The first is Quorsus Women’s Network – a monthly forum for female colleagues to share experiences and receive direct career and life coaching from each other. In the short time we have been running there have been a number of meetings hosted by a variety of employees, with one based around the non-fiction book, “Lift as You Climb: Women and the Art of Ambition” by Viv Groskop. The session got conversations flowing from everyone around a number of different topics.
The second is the All Hands Meeting, in which members of staff can share experiences, positive or negative, without fear of judgement and the aim of passing on key learnings that could improves our culture overall. An example was one employee spoke about their journey and how it has influenced their thinking on both gender rights and issues.
We are extremely proud to say that participant engagement is always high at these meetings, and a wide variety of opinions are always shared. They have also proven to serve a second crucial purpose during lockdown, giving social (albeit virtual) outlets for all staff – many of whom are yet to meet in person.

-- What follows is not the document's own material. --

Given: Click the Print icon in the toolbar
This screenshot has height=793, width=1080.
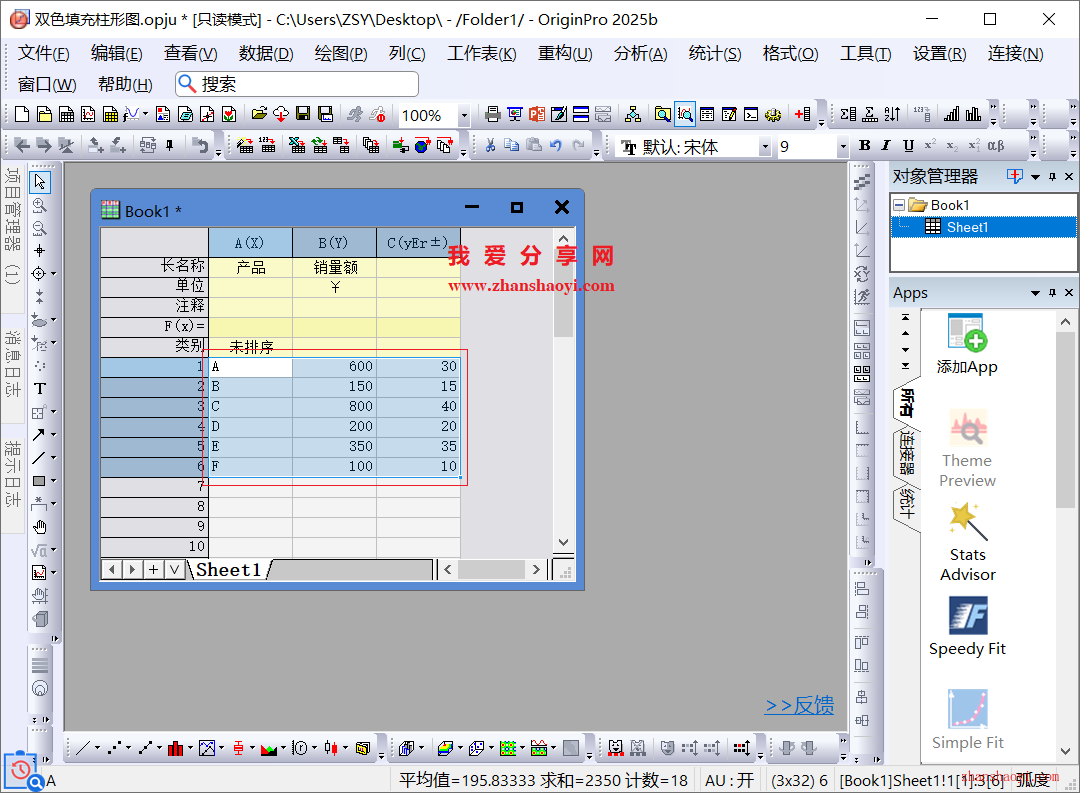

We foresee these forums not only continuing post-lockdown but gaining in momentum with the formation of other groups as we grow.
Autonomy at all levels
We recognise that cognitive diversity can often bring opposing opinions, which we actively encourage because our main ethos has been that we must not agree to disagree. Everyone’s opinion is important, and we must find a way to ensure alignment, which is why it is so important for us to call out any overt displays of ego when we see them.
It also means we need to make sure junior members of staff as well as new starters feel empowered enough to speak up. One way we do this is that we involve our people in every major decision that effects working life at Quorsus, such as how we proceed post-lockdown. We also discuss how to combat imposter syndrome, the importance of boundary setting, and how to trust your gut.
For new starters, we conduct 60- and 90-day check ins to gather their feedback to get an understanding of their experience and any learn of any improvements we could make as part of our structured week-long onboarding programme. All of these factors contribute to a feeling of autonomy throughout the organisation.
Growing as we go
We have seen a demonstrable impact on how our values have directly helped our business succeed and how they provide our people with an environment to accelerate growth and enable further potential so far. But we are still in the early days of our business, and we fully accept we aren’t perfect – but then, we don’t see that as a bad thing.
We accept that things go wrong, and failure is inevitable in some cases, but it is how you respond and learn from it – often about having the right people around who will get stuck in to help solve issues and be resilient as a firm.
Growing an organisation’s culture should be a work in progress, keeping up with the changing times and adapting accordingly. That said, a company’s moral compass should be firmly in place. We believe you can’t go far wrong if you stick to your values and beliefs and do the right thing by both your people and your client.